Dad scowled. “What good will this petty vandalism do?”

“First off, Dad, it’s not petty vandalism. It’s extreme vandalism. Second off: With their smelter destroyed, Sanchez won’t be able to make oxygen, and the contract with the city will be up for grabs. That’s where Lene comes in.”

Lene fidgeted as everyone turned toward her. “Uh, yeah. Dad had—er…I have enough oxygen to last Artemis a year. I’ll offer to take over the contract as soon as Sanchez is in breach.”

“And Ngugi will rubber-stamp it,” I said. “She wants O Palácio out of Artemis as much as we do.”

Bob snorted. “Why should I get involved in this?”

“Dammit, Bob,” I said. “I don’t want to spend time on the ‘will you or won’t you help me’ part. If you don’t understand why we have to do this, go stand in the corner until you do.”

“You’re such an asshole,” said Bob.

“Hey!” Dad shot Bob a look that made the burly marine draw back.

“He’s right, Dad. I am an asshole. But Artemis needs an asshole right now and I got drafted.”

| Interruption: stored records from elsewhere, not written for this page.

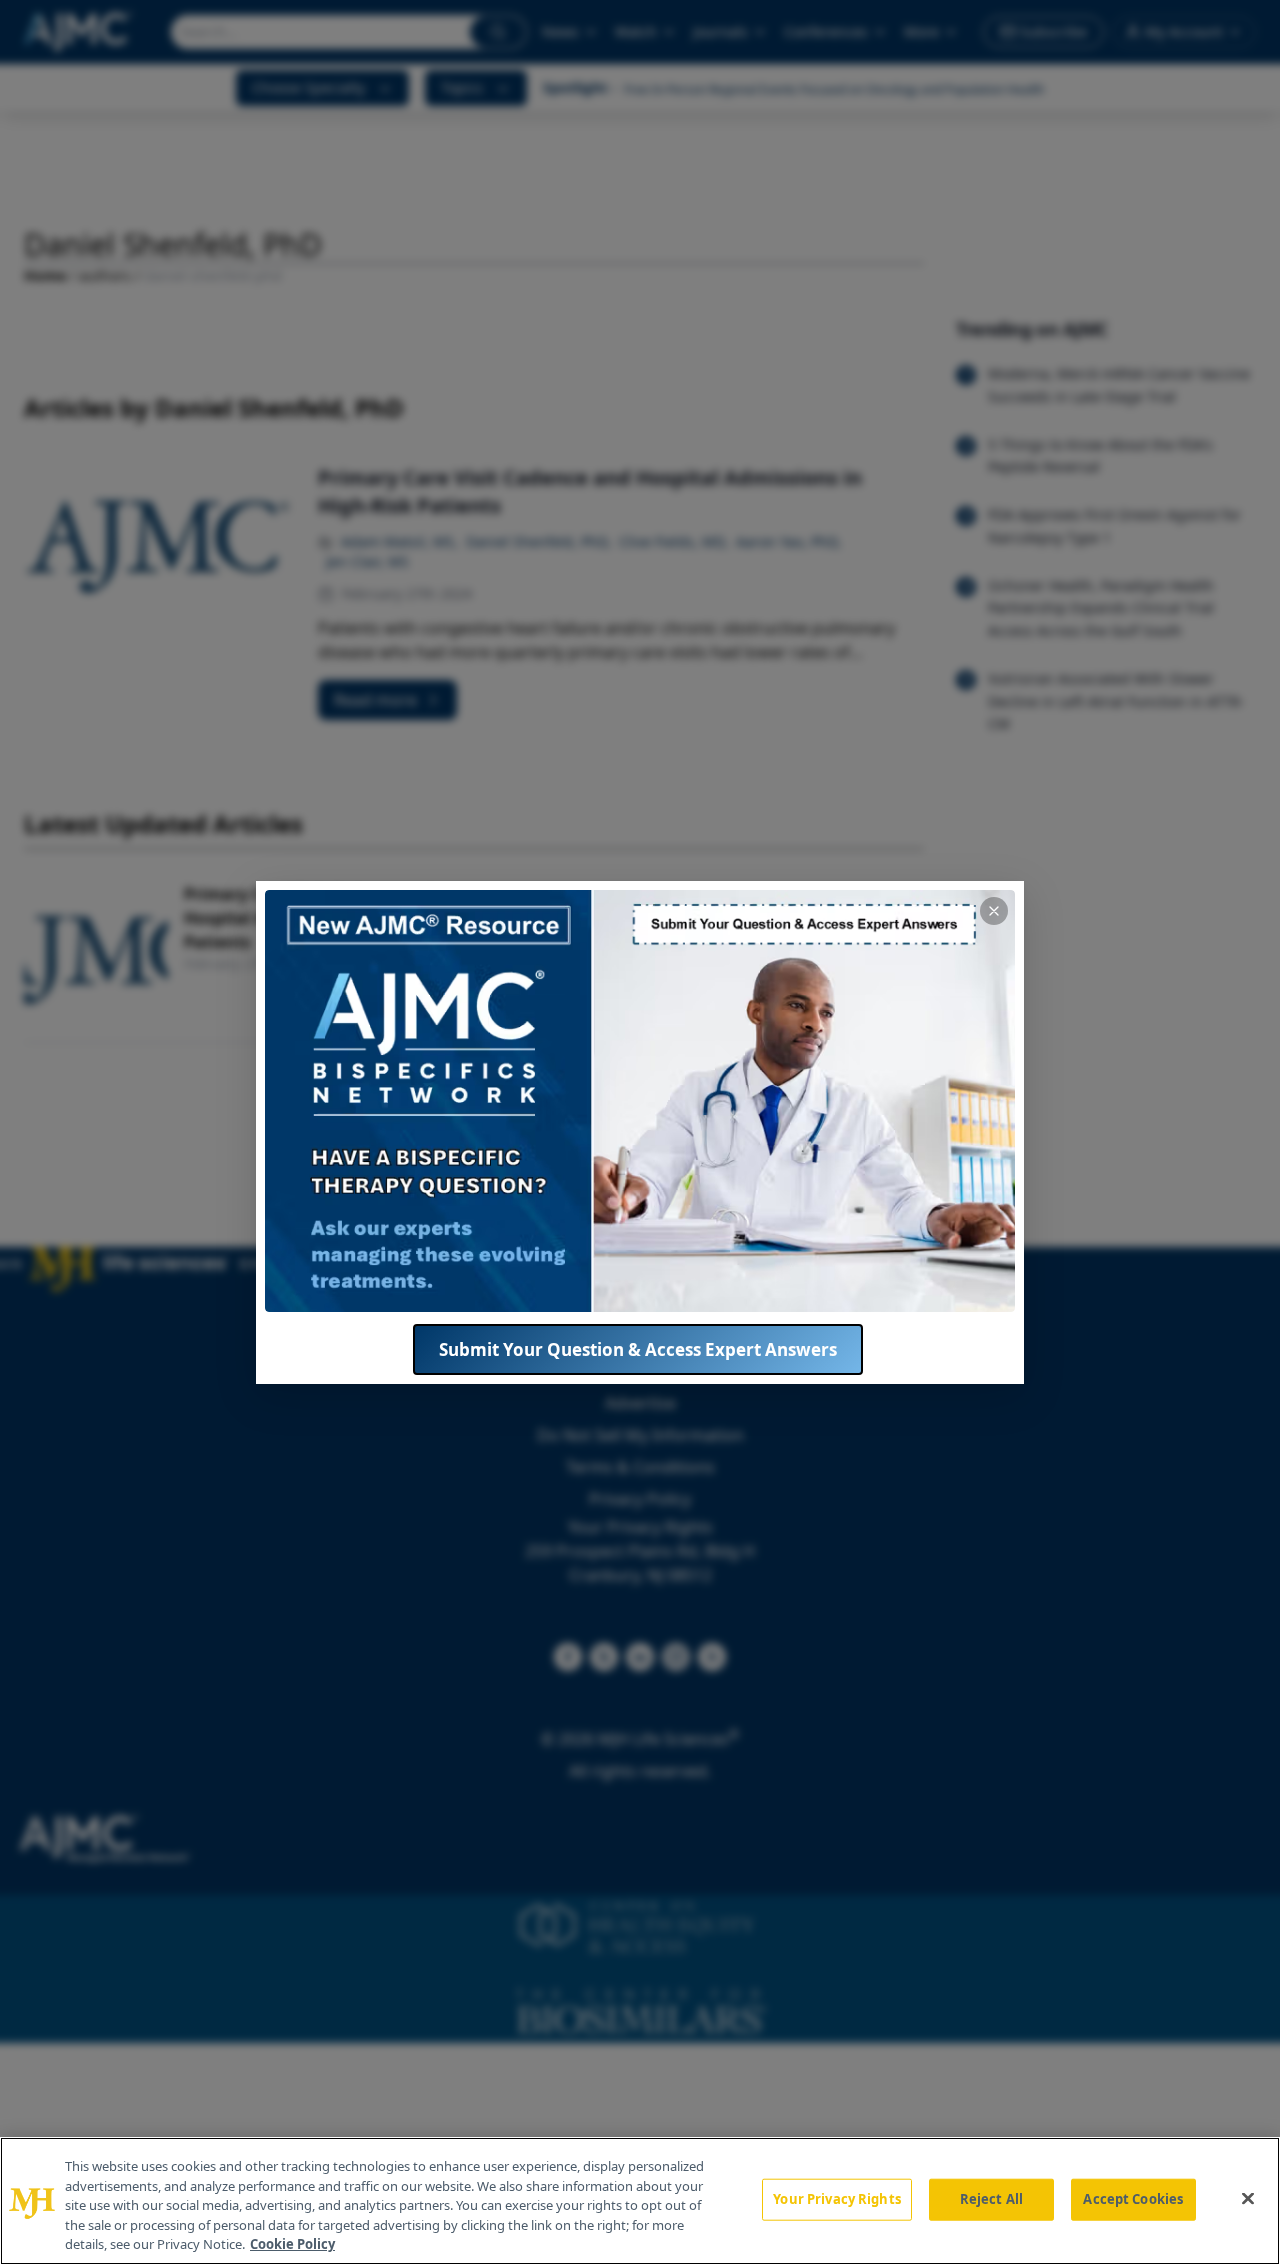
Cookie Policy (292, 2244)
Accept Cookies (1133, 2199)
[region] (640, 2201)
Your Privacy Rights (836, 2199)
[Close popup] (994, 911)
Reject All (991, 2199)
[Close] (1248, 2199)
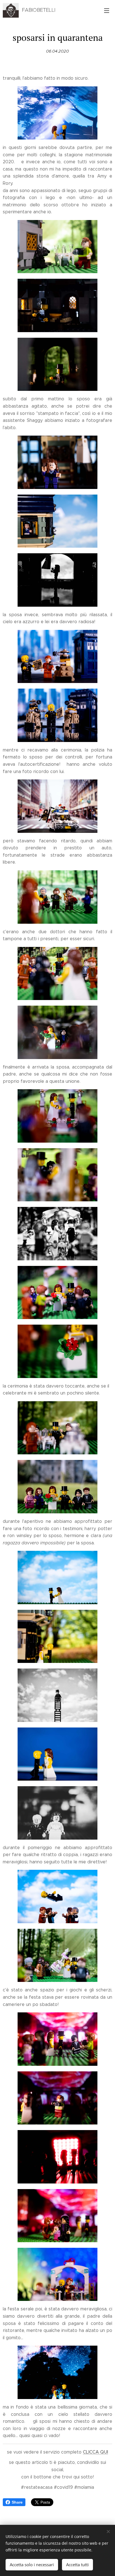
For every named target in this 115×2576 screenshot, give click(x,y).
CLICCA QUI (95, 2452)
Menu (106, 10)
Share (17, 2502)
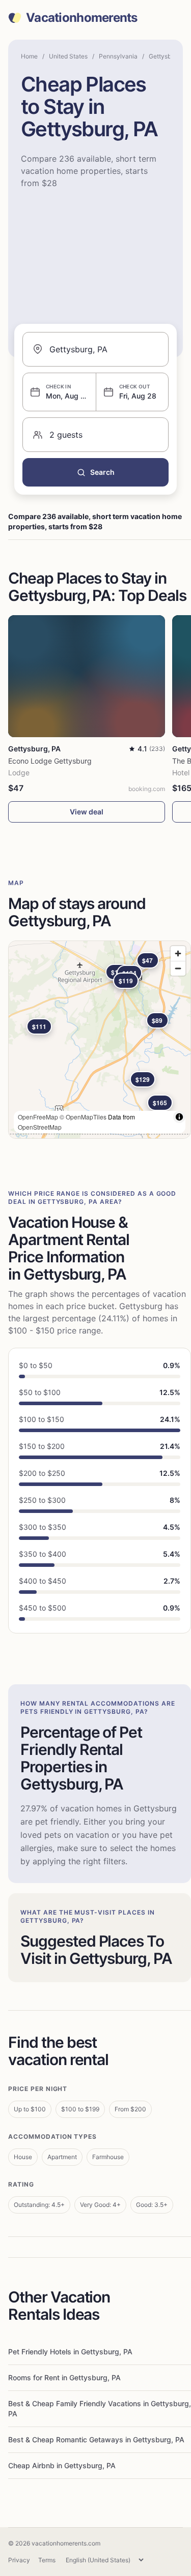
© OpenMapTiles (83, 1116)
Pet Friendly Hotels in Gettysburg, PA (70, 2351)
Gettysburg (164, 56)
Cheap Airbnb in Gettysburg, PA (62, 2465)
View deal (86, 811)
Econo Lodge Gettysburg (50, 760)
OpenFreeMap (38, 1116)
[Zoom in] (178, 953)
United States (68, 56)
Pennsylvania (118, 56)
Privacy (19, 2560)
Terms (47, 2560)
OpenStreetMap (40, 1127)
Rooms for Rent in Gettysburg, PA (64, 2377)
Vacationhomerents (82, 17)
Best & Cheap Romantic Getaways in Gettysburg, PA (96, 2439)
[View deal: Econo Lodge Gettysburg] (86, 676)
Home (29, 56)
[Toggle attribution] (179, 1117)
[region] (99, 1039)
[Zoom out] (178, 968)
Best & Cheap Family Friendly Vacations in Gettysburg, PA (99, 2408)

I walked to the middle of the room. “This moment—this moment right now—is where we decide what kind of city Artemis is going to be. We can either act now, or let our home degenerate into syndicate rule for generations. This isn’t some theoretical scenario. They burned down a business. They murdered two people. There’s a huge amount of money in play—they’re not going to stop.

“This isn’t a new thing. New York, Chicago, Tokyo, Moscow, Rome, Mexico City—they all went through hell to control their mob infestations. And those are the success stories. Big chunks of South America are still under cartel control. Let’s not do that. Let’s take care of the cancer before it can spread.”

I looked each person in the eyes. “I’m not asking you to do this for me. I’m asking you to do it for Artemis. We can’t let O Palácio take over. This is our one chance. They’re bringing an army to town. Once those enforcers are here, we’ll never be able to shut down Sanchez’s oxygen flow. It’ll be guarded better than Fort Knox.”

I paused briefly just in case anyone wanted to argue that point. No one did. “Look, we’ve got a lot of planning to do so let’s cut the bullshit. Bob: You’re a marine. You spent half your life protecting the United States. Now Artemis is your home and it’s in danger. Will you protect it?”

That hit him where it counted. I could see it in his face.

I walked over to my father. “Dad, do it because this is the only way to save your daughter’s life.”

He pursed his lips. “Sleazy tactic, Jasmine.”

I turned to Dale. “Do I even need to explain why you have to do it?”

Dale dodged the question by gesturing to Billy for another beer. “You’re not a complete asshole, Jazz. I assume you have a plan to keep the workers from getting hurt?”

Bob raised his hand. “And how will you get into the bubble? Even without mail-order goons on the way, Sanchez has tight security.”

“And what about the safety systems?” Svoboda asked. “I looked over the schematics your Earth buddy sent. The smelter has three redundant temperature-control systems and a fail-safe copper melt plug.”

“And why do you need me at all?” Dad asked.

“All right, all right.” I put out my hands. “I can answer all of that. But first I need to know: Are we done with the convincing part? Are we all on board?”

The room fell silent. Even Billy stopped his morning prep to see how it played out.